-- Supplied text start --

All of lore.kernel.org
 help / color / mirror / Atom feed
From: Roman Gushchin <guro@fb.com>
To: Michal Hocko <mhocko@kernel.org>
Cc: Rik van Riel <riel@surriel.com>, <linux-mm@kvack.org>,
	<linux-kernel@vger.kernel.org>, <kernel-team@fb.com>,
	Josef Bacik <jbacik@fb.com>, Johannes Weiner <hannes@cmpxchg.org>,
	Andrew Morton <akpm@linux-foundation.org>
Subject: Re: [PATCH] mm: slowly shrink slabs with a relatively small number of objects
Date: Tue, 4 Sep 2018 10:52:46 -0700	[thread overview]
Message-ID: <20180904175243.GA4889@tower.DHCP.thefacebook.com> (raw)
In-Reply-To: <20180904161431.GP14951@dhcp22.suse.cz>

On Tue, Sep 04, 2018 at 06:14:31PM +0200, Michal Hocko wrote:
> On Tue 04-09-18 08:34:49, Roman Gushchin wrote:
> > On Tue, Sep 04, 2018 at 09:00:05AM +0200, Michal Hocko wrote:
> > > On Mon 03-09-18 13:28:06, Roman Gushchin wrote:
> > > > On Mon, Sep 03, 2018 at 08:29:56PM +0200, Michal Hocko wrote:
> > > > > On Fri 31-08-18 14:31:41, Roman Gushchin wrote:
> > > > > > On Fri, Aug 31, 2018 at 05:15:39PM -0400, Rik van Riel wrote:
> > > > > > > On Fri, 2018-08-31 at 13:34 -0700, Roman Gushchin wrote:
> > > > > > > 
> > > > > > > > diff --git a/mm/vmscan.c b/mm/vmscan.c
> > > > > > > > index fa2c150ab7b9..c910cf6bf606 100644
> > > > > > > > --- a/mm/vmscan.c
> > > > > > > > +++ b/mm/vmscan.c
> > > > > > > > @@ -476,6 +476,10 @@ static unsigned long do_shrink_slab(struct
> > > > > > > > shrink_control *shrinkctl,
> > > > > > > >  	delta = freeable >> priority;
> > > > > > > >  	delta *= 4;
> > > > > > > >  	do_div(delta, shrinker->seeks);
> > > > > > > > +
> > > > > > > > +	if (delta == 0 && freeable > 0)

-- Supplied text end --

* [Brief 1] In the kernel mailing list message, which function in mm/vmscan.c does the diff change?
* [Brief 2] Carry on the kernel mailing list message from the last line shown.

-- Given material start --

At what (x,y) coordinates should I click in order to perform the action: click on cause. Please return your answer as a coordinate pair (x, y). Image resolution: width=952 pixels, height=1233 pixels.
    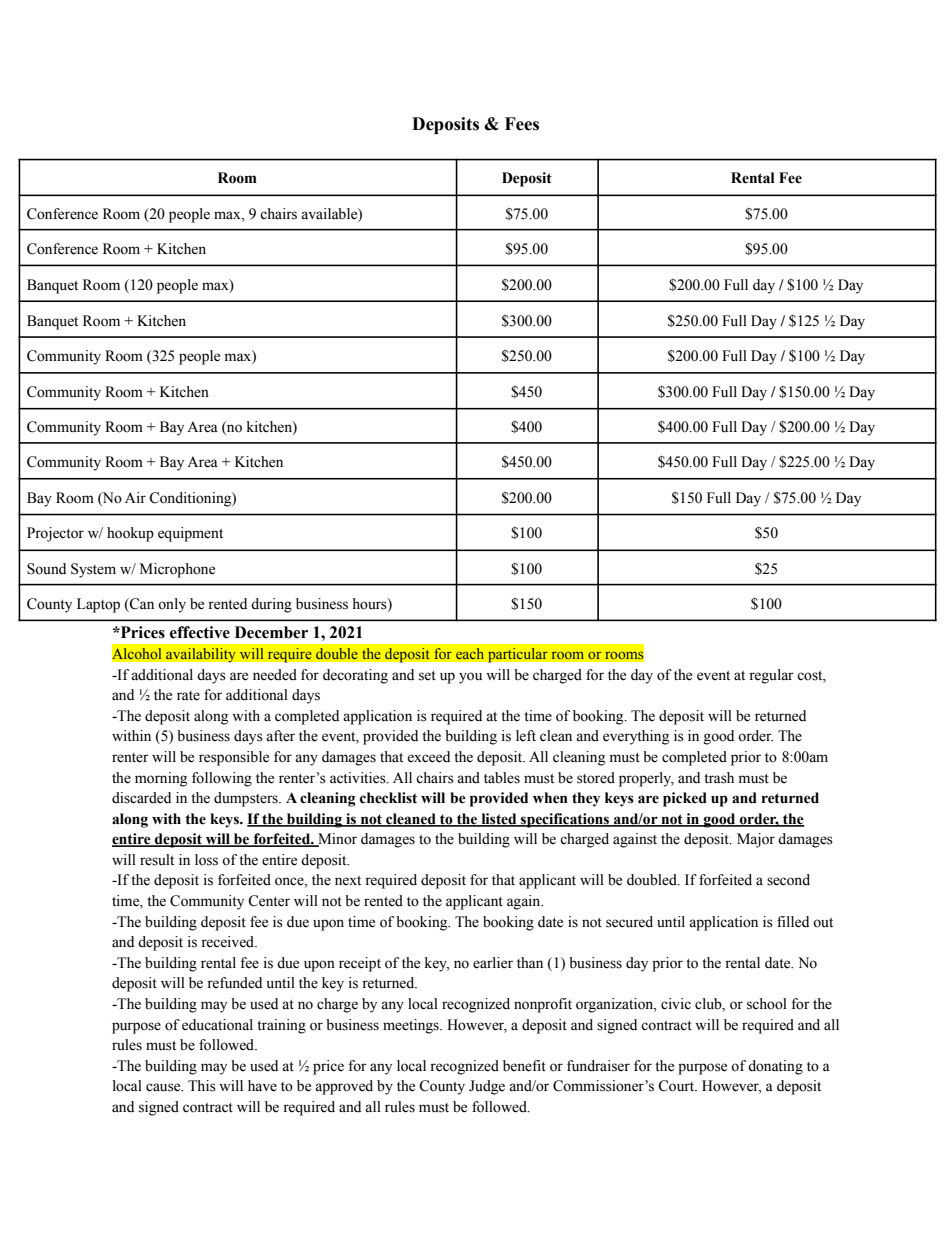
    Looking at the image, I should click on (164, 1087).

-- Given material end --

* [Response 1] do_shrink_slab

* [Response 2]
> > > > > > > > +		delta = min(freeable, batch_size);
> > > > > > > > +
> > > > > > > >  	total_scan += delta;
> > > > > > > >  	if (total_scan < 0) {
> > > > > > > >  		pr_err("shrink_slab: %pF negative objects to delete
> > > > > > > > nr=%ld\n",
> > > > > > > 
> > > > > > > I agree that we need to shrink slabs with fewer than
> > > > > > > 4096 objects, but do we want to put more pressure on
> > > > > > > a slab the moment it drops below 4096 than we applied
> > > > > > > when it had just over 4096 objects on it?
> > > > > > > 
> > > > > > > With this patch, a slab with 5000 objects on it will
> > > > > > > get 1 item scanned, while a slab with 4000 objects on
> > > > > > > it will see shrinker->batch or SHRINK_BATCH objects
> > > > > > > scanned every time.
> > > > > > > 
> > > > > > > I don't know if this would cause any issues, just
> > > > > > > something to ponder.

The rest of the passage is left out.